This is one of the most counter-intuitive claims in Unification theology: God needs.
Not knowledge, not power, not material. God needs love. And love cannot be experienced without a partner.
“Although God is the Absolute Being, He cannot feel joy alone. Even if He were placed in a joyful atmosphere, He could not feel the stimulation of joy if He were alone; this is why He created.” (CSG 38-152)
This is not a deficit — it is the nature of love. Love is inherently relational. To say “God is love” (1 John 4:8) is to say God’s essence is something that requires an object. Remove the object, remove the love; remove the love, remove the joy.
The universe was created not to demonstrate God’s power but to fulfill the conditions necessary for love to exist. God is not self-sufficient in the way a stone or a machine is self-sufficient. He is sufficient in love — but love requires reciprocity.

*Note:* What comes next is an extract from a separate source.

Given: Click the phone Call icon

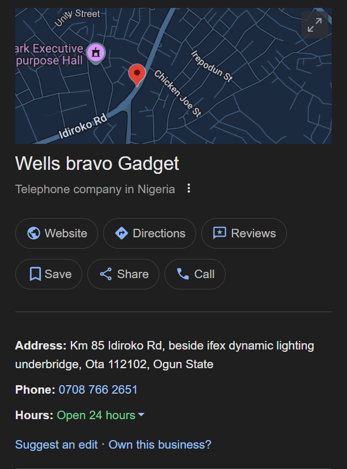Looking at the screenshot, I should pyautogui.click(x=183, y=274).
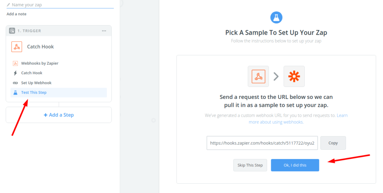Viewport: 383px width, 193px height.
Task: Confirm with 'Ok, I did this' button
Action: (x=295, y=165)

“God does not need knowledge, money or power, because He is himself absolute, omniscient and omnipotent… What God needs is love.” (CSG 38-152)
Cross-domain parallel
This mirrors what happens in music: a composition in the composer’s mind isn’t fully music until it’s heard. The notes on paper need a performer and a listener before they become what they were meant to be. God’s love needed creation to become what it was designed to be — not a solo performance, but a relationship.
Why this changes worship
If God genuinely needs us — not out of weakness but because love is relational by nature — then showing up in worship is not just receiving from God. It is giving something to God that He cannot produce alone. The gathered congregation is not an audience. It is a partner.